New antiretroviral guidelines issued

The revised Guidelines for the Use of Antiretroviral Agents in HIV-1-Infected Adults and Adolescents was made available in late October by the National Institutes of Health. The revisions were made to improve its organization and readability. The tables are updated with the most current available information. These major changes have been made to the March 28, 2004, version of the guidelines:

Changes in Recommendations:

  • When to start?

For asymptomatic treatment-naïve patients with CD4+ T cell count > 350 cells/mm3, the viral load recommendation to defer or to consider therapy has been increased from 55,000 to 100,000 copies/ mL. This is based on more recent data supporting HIV RNA level of > 100,000 copies/mL being a stronger predictor for disease progression than > 55,000 copies/mL, though even at these CD4 and viral load levels, the risk of disease progression is low. Most experienced clinicians will defer therapy with quarterly clinical and lab evaluation.

  • What to start with?

Stavudine (d4T/Zerit) has moved from "preferred" to "alternative" due to increasing reports of stavudine-associated toxicities. Tenofovir plus lamivudine or emtricitabine now is recommended as a 2-nucleoside reverse transcriptase inhibitor (NRTI) backbone for both non-nucleoside reverse transcriptase inhibitors (NNRTIs) and protease inhibitor-based regimens. Prior, this recommendation was limited to NNRTI-based regimens only. Emtricitabine now is included as an option for part of a preferred or alternative 2-NRTI backbone.
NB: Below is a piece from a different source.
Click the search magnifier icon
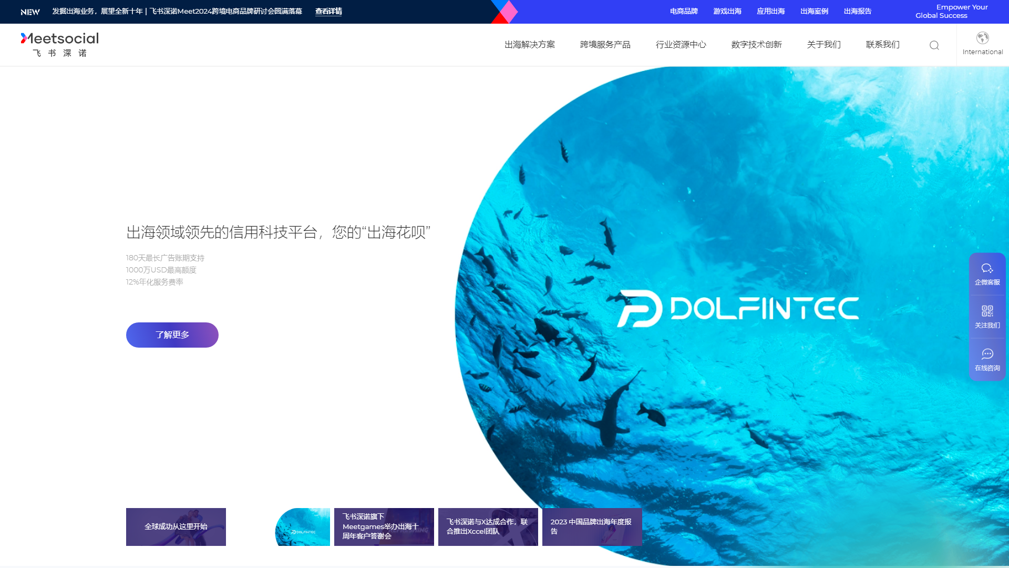click(x=934, y=45)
Additions to the Guidelines Document:

  • Special populations section. Discussions on special considerations for antiretroviral therapy in these patient populations have been added:

    — HIV-infected adolescents;
    — injection drug users;
    — hepatitis B/HIV coinfected patients;
    — hepatitis C/HIV coinfected patients;
    — HIV patients with tuberculosis;

Discussion on Discontinuation or Interruption of Antiretroviral Therapy:

  • Table 3a. "Probability of progressing to AIDS or death according to CD4 cell count, viral load, and sociodemographic factors" reproduced with permission from Lancet 2002.
  • Table 3b. "Predicted 6-month risk of AIDS according to age and current CD4 cell count and viral load, based on a Poisson regression model" reproduced with permission from AIDS 2004.
  • Table 7. "A compilation of 48-week treatment outcome data from selected clinical trials of combination antiretroviral therapy in treatment-naïve individuals."
  • Tables 16 a-c. New tables on "Antiretroviral therapy associated adverse effects and management recommendations."

Deletion from the Guidelines Document:

  • What not to use?

Hydroxyurea was removed from the list to limit discussions in the guidelines to commentary on FDA-approved agents that are indicated for the treatment of HIV infection. Hydroxyurea, though used by some as adjunctive therapy to antiretroviral agents, is not considered by itself an antiretroviral agent, and will not be discussed.